Last night I had a dream. It was about Kelvin. Like a kitchen Frankenstein, he had been brought into this world, cursed, from some gothic factory hidden somewhere far away. Dark forces had installed a demonic component inside of him that made him behave in mysteriously untoward and sometimes evil ways. Kelvin looked normal alright, just like all the other Kelvinators of his vintage: white, boxy, smallish and rectangular...a perfect size to fit inocculously in an apartment under the counter. But Kelvin was different and odd things happened to the people with whom Kelvin resided. Things like blown electrical fuses, broken water pipes that resulted in ruinous floods, regularly spoiled food and strange nighttime noises. Peculiar, localized meteorological disturbances frequently accompanied these events. Each of the various owners of Kelvin began to wonder whether perhaps it was that weird fridge of theirs may have something to do with the disturbing, annoying events in their homes. Each, in turn, got rid of him. And lucky for them, too, because things were going from bad to worse with Kelvin.

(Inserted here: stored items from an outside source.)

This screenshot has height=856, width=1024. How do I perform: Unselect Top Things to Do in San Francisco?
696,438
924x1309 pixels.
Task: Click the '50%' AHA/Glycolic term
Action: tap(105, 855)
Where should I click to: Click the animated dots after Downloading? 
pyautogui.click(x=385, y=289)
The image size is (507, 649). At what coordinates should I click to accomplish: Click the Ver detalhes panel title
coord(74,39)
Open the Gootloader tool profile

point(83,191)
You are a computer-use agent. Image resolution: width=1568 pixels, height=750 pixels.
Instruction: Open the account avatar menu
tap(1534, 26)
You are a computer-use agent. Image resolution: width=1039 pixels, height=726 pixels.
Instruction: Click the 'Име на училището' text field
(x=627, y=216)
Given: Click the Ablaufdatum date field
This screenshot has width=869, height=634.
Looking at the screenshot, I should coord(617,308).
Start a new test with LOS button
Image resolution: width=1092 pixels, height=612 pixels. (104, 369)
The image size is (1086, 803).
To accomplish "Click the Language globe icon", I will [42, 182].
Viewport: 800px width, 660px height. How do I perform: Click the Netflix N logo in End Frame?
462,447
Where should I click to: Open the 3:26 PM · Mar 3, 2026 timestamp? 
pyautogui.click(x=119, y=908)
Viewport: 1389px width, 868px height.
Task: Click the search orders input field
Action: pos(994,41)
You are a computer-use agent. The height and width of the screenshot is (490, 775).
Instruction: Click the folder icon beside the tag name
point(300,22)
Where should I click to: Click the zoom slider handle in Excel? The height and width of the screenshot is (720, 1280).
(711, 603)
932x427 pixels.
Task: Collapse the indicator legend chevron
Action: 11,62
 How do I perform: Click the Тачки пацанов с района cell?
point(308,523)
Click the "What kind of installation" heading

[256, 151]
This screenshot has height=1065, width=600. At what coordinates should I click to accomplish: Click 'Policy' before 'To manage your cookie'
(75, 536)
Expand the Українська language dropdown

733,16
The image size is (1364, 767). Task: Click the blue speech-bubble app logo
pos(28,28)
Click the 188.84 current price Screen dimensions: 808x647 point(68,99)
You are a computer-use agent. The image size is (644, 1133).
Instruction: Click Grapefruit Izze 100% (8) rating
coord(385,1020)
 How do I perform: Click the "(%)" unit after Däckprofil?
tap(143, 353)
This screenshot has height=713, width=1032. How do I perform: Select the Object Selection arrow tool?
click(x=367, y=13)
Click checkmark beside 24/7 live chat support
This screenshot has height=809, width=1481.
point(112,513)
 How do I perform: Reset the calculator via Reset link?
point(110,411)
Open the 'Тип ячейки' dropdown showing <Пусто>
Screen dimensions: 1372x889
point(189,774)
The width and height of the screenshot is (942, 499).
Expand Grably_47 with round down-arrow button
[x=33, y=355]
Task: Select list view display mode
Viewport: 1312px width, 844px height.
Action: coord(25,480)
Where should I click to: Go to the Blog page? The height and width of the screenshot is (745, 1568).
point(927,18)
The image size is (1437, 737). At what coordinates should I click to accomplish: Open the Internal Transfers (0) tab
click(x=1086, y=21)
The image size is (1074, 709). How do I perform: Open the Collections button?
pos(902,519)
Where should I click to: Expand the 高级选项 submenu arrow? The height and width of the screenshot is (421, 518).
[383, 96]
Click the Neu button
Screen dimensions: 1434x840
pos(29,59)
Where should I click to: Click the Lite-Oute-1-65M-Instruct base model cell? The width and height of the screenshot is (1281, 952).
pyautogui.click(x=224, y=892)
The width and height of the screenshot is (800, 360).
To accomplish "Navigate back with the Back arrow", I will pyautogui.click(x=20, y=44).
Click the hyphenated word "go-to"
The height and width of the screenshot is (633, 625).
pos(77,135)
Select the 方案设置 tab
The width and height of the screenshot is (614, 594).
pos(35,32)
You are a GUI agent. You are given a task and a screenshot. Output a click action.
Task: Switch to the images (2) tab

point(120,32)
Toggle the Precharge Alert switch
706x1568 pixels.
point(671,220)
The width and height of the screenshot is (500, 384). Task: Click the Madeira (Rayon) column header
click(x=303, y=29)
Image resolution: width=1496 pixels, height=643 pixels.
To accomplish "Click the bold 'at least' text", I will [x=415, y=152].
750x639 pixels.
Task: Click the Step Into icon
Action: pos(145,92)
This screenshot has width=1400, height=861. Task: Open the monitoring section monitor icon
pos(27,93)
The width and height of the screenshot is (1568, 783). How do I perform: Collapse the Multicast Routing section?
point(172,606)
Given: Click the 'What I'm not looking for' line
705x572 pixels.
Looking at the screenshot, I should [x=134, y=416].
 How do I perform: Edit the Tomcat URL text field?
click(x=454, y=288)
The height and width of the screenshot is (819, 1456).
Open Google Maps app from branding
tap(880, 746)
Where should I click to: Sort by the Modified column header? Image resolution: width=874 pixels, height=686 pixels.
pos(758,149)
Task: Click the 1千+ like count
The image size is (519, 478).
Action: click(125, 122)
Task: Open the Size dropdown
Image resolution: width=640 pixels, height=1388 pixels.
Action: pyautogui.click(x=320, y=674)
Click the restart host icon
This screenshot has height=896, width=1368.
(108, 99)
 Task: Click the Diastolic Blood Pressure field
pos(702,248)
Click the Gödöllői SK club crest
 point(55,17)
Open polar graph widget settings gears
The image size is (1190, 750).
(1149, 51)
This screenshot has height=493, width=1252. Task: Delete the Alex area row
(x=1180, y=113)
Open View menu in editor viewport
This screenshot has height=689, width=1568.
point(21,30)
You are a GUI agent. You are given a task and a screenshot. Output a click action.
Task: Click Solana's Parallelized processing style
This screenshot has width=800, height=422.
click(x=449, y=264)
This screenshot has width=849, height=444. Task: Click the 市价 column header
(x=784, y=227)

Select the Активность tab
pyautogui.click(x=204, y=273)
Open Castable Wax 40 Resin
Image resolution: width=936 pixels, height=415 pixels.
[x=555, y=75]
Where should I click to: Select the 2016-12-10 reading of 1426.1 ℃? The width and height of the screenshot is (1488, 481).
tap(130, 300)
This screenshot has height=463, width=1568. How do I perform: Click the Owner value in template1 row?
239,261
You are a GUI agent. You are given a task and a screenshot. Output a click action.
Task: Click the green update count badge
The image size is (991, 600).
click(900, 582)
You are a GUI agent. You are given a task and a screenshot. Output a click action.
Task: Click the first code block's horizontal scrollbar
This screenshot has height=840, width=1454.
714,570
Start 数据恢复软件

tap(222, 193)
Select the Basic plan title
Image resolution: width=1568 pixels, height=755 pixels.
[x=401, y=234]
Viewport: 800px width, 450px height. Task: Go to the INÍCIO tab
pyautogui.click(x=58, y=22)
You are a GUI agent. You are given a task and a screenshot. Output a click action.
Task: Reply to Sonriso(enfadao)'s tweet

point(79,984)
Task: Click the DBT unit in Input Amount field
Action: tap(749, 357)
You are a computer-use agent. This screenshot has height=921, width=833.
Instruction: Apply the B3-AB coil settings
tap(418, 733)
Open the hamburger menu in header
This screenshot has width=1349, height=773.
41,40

Just before Kelvin was sent away to the Salvation Army (where an enthusiastic church pastor from the outback would gratefully pick him up to be used in their parish commissary), the young family with whom Kelvin last resided found themselves in a terrible state of grief due to the mysterious disappearance of one of their little girls. There were no witnesses, no clues. The authorities were stumped. The distraught mother went to the village's old wise woman for consolation and sage advice.
The old wise woman sat in her tiny concrete hut upon what had once been the front seat of a Jeep, fingering a length of old electrical cord like a string of worry beads. Her long, snowy hair flowed in myriad braids around her waist as she sat staring with ice blue eyes out of her open door to the high mountains visible far away in the distance where, despite it being summertime, snow and ice could be seen. After a long while sitting in a transcendent silence, the old woman turned to the tearful mother and said, “Kelvin ate her.”
I think I may need to go look for a new refrigerator.